阅读材料.
********************
为善无近名,为恶无近刑,缘督以为经,可以保身,可以全生,可以养亲,可以尽年。
回复1 楼        文友:钟郎        2015-06-05 07:02:04
  感谢编辑精彩编辑!
2 楼        文友:潮仙        2015-06-05 08:36:19
  这些都是对人类应该过的生活的嘲弄。我渴望能减少罪恶,可我做不到,于是我感到痛苦。这就是我的一生。我觉得这一生是值得活的,如果真有可能再给我一次机会,我将欣然再重活—次......”欣赏佳作。问好学习!
3 楼        文友:步涯        2015-06-05 12:40:32
  恭喜作品加精,问好,遥握。
为善无近名,为恶无近刑,缘督以为经,可以保身,可以全生,可以养亲,可以尽年。
4 楼        文友:你的故事太长        2015-06-05 23:28:21
  关于这篇美文,小编已经给予了恰到好处的措辞。文中若“我”是讲述者,陈笛便是主人公。明线是诗人陈笛人生际遇和生命热情的式微,暗线是山茶花的渐次凋落。本篇小说极富经典记叙文气息,同时辅以作者高超的叙事技巧和写作能力,应当有更高的奖励。祝福作者,问候安好。
********************
已保存条目
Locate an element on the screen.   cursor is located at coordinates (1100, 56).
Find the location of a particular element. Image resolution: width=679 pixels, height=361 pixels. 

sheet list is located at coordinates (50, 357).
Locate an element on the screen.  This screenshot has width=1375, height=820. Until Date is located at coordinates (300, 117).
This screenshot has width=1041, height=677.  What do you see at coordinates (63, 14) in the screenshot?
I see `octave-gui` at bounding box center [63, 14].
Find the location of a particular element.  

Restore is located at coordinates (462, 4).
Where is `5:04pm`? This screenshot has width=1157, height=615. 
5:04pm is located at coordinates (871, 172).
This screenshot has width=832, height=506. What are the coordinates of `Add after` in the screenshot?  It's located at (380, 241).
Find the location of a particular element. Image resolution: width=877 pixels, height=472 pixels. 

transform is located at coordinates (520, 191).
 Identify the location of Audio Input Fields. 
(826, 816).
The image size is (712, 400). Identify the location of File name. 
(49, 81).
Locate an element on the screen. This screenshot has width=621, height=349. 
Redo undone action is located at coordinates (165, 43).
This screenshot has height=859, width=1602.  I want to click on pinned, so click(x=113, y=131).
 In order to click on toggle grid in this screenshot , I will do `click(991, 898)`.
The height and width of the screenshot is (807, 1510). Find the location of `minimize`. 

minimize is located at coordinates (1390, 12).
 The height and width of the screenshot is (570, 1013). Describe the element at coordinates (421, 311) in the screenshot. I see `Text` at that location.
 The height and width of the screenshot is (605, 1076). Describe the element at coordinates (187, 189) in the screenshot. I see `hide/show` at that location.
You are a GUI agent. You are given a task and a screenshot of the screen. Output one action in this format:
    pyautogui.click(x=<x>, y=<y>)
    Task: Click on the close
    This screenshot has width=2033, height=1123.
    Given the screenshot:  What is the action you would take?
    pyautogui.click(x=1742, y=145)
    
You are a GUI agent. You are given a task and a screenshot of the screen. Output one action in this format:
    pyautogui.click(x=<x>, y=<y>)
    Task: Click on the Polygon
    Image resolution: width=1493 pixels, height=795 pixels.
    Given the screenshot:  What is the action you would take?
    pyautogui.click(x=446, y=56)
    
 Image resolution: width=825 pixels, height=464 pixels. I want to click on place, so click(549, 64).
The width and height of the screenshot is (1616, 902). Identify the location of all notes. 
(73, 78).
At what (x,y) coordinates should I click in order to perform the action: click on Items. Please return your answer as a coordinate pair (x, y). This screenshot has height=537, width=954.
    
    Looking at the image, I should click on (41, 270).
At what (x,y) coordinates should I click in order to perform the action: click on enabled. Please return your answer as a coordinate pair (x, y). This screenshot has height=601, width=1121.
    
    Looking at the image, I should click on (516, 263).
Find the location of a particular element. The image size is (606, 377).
********************
任务要求. 根据阅读材料中4楼的评论,这篇小说的暗线是什么?

答案如下. 山茶花的渐次凋落。